**Assignment:** The expected answer holds every line from the first line of the data below through the line containing "Task: Save using the floppy disk icon", exactly as written, and no other line.

**Records supplied:**
■ ■ ■ ■ ■ ■ ■

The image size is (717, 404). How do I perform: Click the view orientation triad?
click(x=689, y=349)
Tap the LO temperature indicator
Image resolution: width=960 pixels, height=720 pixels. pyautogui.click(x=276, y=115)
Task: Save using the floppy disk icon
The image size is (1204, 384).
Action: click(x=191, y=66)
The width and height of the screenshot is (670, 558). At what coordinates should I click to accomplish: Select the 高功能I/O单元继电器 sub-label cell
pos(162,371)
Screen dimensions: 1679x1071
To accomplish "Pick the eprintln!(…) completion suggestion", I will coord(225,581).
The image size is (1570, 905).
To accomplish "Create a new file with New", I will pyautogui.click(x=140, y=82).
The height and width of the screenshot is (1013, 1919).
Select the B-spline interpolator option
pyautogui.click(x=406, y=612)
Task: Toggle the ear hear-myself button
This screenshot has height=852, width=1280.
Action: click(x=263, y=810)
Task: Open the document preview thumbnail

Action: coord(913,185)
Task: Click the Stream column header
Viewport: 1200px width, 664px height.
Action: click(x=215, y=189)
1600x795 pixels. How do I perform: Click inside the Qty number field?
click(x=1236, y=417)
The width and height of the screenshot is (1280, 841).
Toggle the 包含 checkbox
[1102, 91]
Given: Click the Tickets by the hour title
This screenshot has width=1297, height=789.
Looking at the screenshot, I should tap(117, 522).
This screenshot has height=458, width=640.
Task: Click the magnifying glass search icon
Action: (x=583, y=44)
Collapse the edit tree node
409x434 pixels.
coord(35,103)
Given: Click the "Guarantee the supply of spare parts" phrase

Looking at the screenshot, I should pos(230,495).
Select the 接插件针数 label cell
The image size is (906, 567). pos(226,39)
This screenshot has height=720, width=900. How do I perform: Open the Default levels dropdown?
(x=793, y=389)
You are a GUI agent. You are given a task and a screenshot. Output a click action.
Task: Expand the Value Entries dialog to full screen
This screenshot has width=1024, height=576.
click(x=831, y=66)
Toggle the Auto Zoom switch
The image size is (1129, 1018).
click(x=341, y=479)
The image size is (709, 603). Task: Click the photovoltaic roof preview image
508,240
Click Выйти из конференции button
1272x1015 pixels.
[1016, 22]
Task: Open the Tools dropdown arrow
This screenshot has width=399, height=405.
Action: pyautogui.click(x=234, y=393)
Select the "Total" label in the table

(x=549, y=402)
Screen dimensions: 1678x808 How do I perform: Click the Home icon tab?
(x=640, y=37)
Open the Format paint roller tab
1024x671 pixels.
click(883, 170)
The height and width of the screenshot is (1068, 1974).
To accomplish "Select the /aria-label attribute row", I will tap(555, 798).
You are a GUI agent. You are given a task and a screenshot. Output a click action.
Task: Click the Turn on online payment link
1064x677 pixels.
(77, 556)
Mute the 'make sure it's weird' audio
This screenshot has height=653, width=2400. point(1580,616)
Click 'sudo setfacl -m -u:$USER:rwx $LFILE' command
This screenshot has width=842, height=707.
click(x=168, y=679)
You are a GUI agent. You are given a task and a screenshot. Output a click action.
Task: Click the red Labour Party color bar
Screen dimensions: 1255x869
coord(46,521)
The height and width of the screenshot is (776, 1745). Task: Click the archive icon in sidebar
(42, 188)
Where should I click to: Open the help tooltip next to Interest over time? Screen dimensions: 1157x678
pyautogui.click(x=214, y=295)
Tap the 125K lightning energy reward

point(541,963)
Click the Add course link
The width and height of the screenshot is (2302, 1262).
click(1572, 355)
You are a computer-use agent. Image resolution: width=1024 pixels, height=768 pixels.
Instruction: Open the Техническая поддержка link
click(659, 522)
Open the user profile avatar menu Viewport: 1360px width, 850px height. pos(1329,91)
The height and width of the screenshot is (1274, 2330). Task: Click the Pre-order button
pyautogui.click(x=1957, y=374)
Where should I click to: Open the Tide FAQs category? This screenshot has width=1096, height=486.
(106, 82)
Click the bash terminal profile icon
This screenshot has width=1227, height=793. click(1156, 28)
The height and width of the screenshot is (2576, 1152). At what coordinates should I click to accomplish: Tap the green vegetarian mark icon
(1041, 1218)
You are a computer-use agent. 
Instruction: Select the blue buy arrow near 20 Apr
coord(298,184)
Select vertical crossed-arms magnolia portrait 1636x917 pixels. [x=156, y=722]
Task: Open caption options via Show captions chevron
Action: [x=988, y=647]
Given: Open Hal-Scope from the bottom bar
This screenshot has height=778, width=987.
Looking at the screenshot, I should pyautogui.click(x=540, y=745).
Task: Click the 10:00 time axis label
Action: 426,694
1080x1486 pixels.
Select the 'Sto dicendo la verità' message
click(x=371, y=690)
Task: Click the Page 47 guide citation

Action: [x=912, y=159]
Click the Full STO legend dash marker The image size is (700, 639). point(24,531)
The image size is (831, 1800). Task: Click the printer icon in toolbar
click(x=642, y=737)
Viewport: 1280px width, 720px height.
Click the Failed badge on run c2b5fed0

■ ■ ■ ■ ■ ■ ■

**Output of the task:**
The image size is (717, 404). How do I perform: Click the view orientation triad?
click(x=689, y=349)
Tap the LO temperature indicator
Image resolution: width=960 pixels, height=720 pixels. pyautogui.click(x=276, y=115)
Task: Save using the floppy disk icon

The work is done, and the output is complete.